### What this task involves
Rewrite everything from the line containing "You are a computer-use" down to the end of the data below, replacing "star icon" with "star button" and keeping all else unchanged. Leave the pictures out of your answer.

--- start Input rows ---

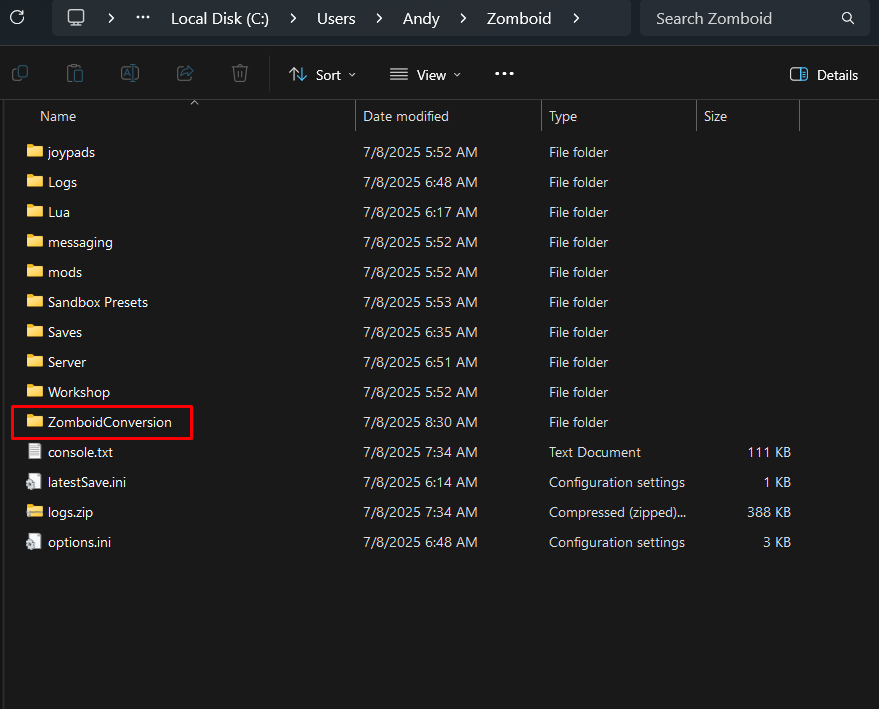Click the Delete trash can icon
This screenshot has height=709, width=879.
(239, 74)
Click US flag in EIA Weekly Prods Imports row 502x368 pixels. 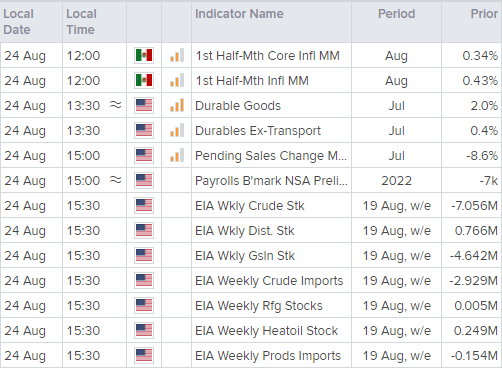pyautogui.click(x=144, y=355)
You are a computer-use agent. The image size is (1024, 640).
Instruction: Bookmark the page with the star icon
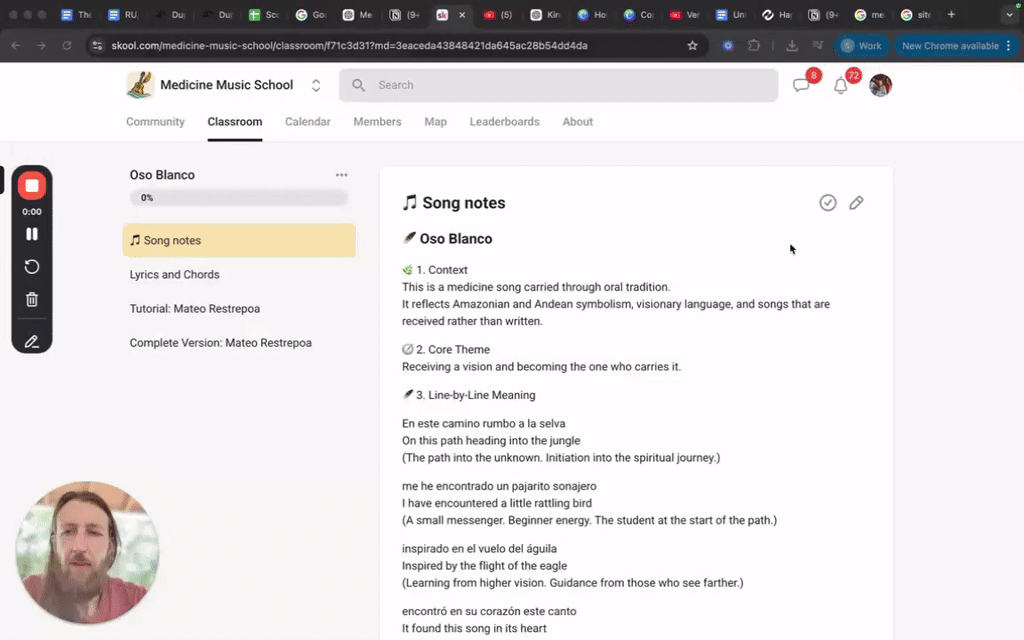click(x=692, y=45)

--- end Input rows ---

### Result of the task
You are a computer-use agent. The image size is (1024, 640).
Instruction: Bookmark the page with the star button
click(x=692, y=45)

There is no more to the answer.